To be done: Count the lines below that contain the string "height", with case counting, and reply with only the number.

BEGIN Record excerpts

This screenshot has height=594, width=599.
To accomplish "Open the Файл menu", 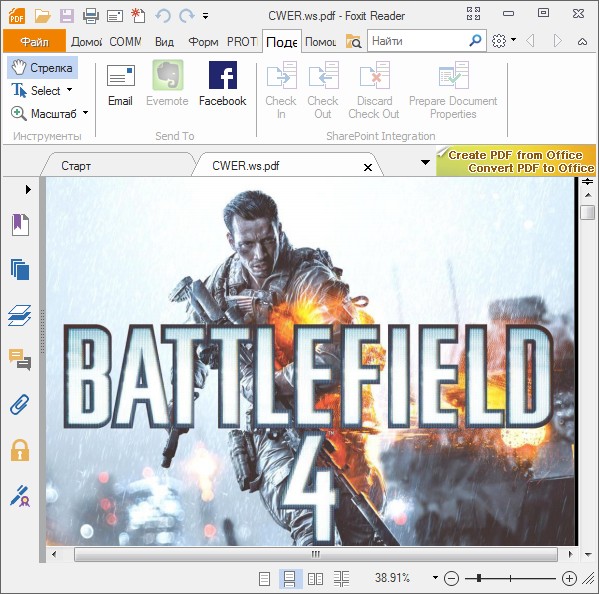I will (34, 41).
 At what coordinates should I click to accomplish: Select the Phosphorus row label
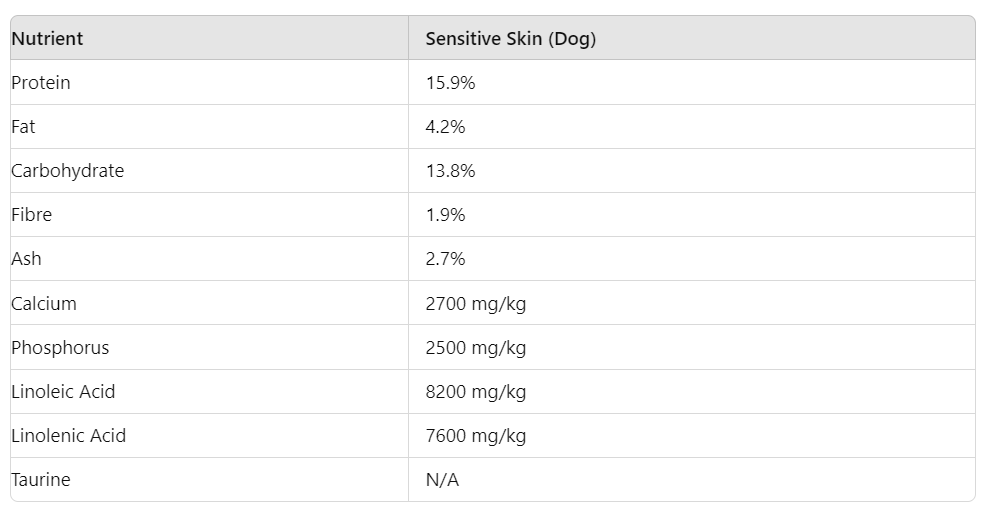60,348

END Record excerpts
BEGIN Record excerpts

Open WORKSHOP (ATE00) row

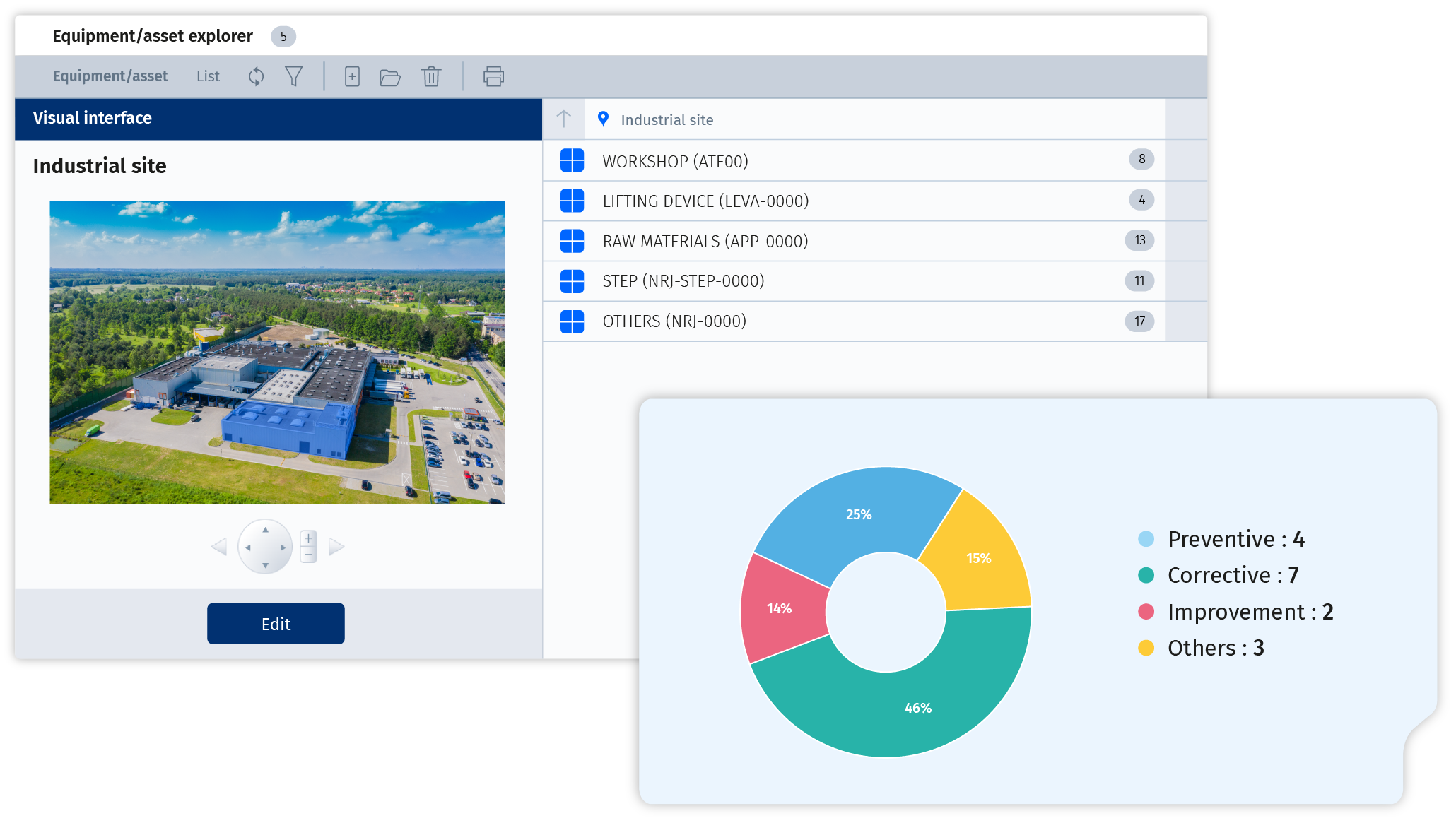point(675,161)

END Record excerpts
BEGIN Record excerpts

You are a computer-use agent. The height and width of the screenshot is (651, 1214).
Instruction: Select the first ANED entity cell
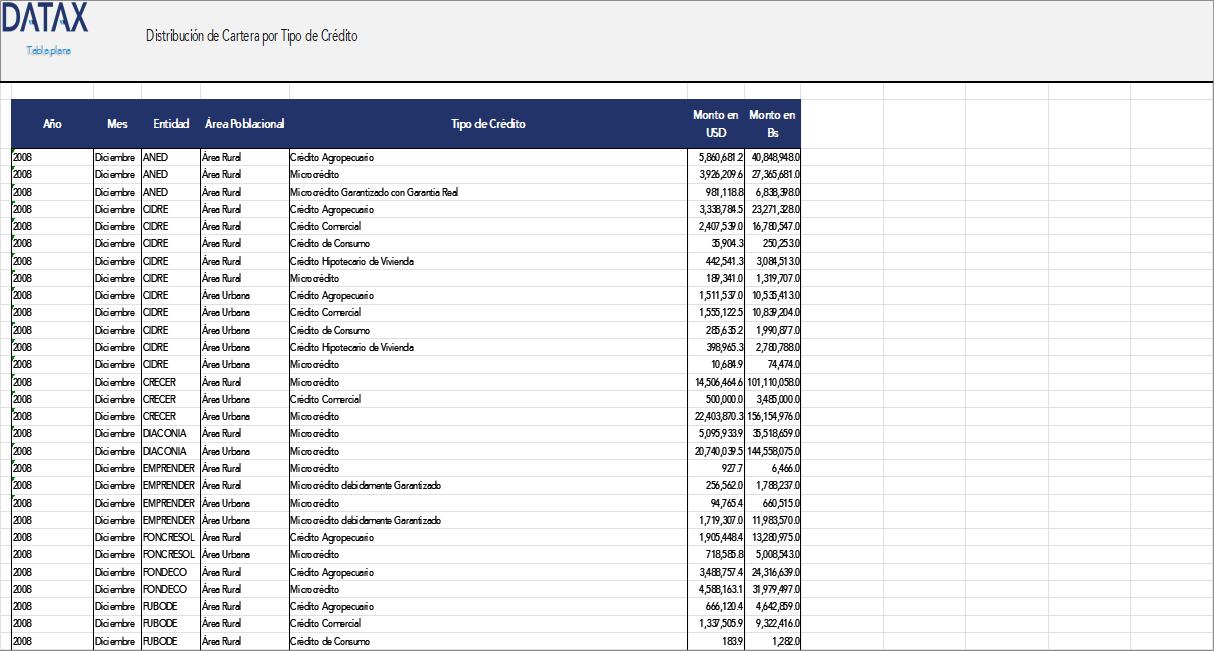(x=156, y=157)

END Record excerpts

Expected answer: 2